*** Opening of RECORDS FOR THIS TASK ***

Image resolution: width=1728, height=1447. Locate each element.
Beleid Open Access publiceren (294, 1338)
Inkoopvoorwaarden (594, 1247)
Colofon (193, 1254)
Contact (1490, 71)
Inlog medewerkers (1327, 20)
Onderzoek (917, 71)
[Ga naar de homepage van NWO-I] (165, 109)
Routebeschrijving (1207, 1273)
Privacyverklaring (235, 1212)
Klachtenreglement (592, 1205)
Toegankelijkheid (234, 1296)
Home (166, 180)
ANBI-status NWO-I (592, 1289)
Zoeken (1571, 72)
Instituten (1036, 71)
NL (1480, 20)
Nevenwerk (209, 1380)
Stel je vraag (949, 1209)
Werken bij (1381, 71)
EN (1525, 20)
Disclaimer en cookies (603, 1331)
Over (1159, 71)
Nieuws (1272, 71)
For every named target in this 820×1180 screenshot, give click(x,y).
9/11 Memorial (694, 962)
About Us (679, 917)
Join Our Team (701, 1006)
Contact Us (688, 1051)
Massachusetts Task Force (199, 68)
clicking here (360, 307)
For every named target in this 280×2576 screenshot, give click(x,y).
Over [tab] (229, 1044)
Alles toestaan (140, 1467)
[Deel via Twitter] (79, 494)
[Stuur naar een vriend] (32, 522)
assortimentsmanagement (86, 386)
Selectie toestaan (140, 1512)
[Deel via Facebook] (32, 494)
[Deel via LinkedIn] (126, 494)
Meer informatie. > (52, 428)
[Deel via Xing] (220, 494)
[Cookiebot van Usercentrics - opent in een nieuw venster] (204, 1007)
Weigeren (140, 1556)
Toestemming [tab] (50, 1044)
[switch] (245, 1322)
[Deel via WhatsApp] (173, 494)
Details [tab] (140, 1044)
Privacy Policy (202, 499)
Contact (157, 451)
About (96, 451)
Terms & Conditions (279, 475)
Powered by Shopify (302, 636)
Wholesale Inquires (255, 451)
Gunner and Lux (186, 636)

*** Close of RECORDS FOR THIS TASK ***

## EXERCISE DIRECTIONS
Repeat each line above exactly as it stands.

## COMPLETED TASK
Image resolution: width=1728, height=1447. Locate each element.
Beleid Open Access publiceren (294, 1338)
Inkoopvoorwaarden (594, 1247)
Colofon (193, 1254)
Contact (1490, 71)
Inlog medewerkers (1327, 20)
Onderzoek (917, 71)
[Ga naar de homepage van NWO-I] (165, 109)
Routebeschrijving (1207, 1273)
Privacyverklaring (235, 1212)
Klachtenreglement (592, 1205)
Toegankelijkheid (234, 1296)
Home (166, 180)
ANBI-status NWO-I (592, 1289)
Zoeken (1571, 72)
Instituten (1036, 71)
NL (1480, 20)
Nevenwerk (209, 1380)
Stel je vraag (949, 1209)
Werken bij (1381, 71)
EN (1525, 20)
Disclaimer en cookies (603, 1331)
Over (1159, 71)
Nieuws (1272, 71)
For every named target in this 820×1180 screenshot, give click(x,y).
9/11 Memorial (694, 962)
About Us (679, 917)
Join Our Team (701, 1006)
Contact Us (688, 1051)
Massachusetts Task Force (199, 68)
clicking here (360, 307)
For every named target in this 280×2576 screenshot, give click(x,y).
Over [tab] (229, 1044)
Alles toestaan (140, 1467)
[Deel via Twitter] (79, 494)
[Stuur naar een vriend] (32, 522)
assortimentsmanagement (86, 386)
Selectie toestaan (140, 1512)
[Deel via Facebook] (32, 494)
[Deel via LinkedIn] (126, 494)
Meer informatie. > (52, 428)
[Deel via Xing] (220, 494)
[Cookiebot van Usercentrics - opent in een nieuw venster] (204, 1007)
Weigeren (140, 1556)
Toestemming [tab] (50, 1044)
[switch] (245, 1322)
[Deel via WhatsApp] (173, 494)
Details [tab] (140, 1044)
Privacy Policy (202, 499)
Contact (157, 451)
About (96, 451)
Terms & Conditions (279, 475)
Powered by Shopify (302, 636)
Wholesale Inquires (255, 451)
Gunner and Lux (186, 636)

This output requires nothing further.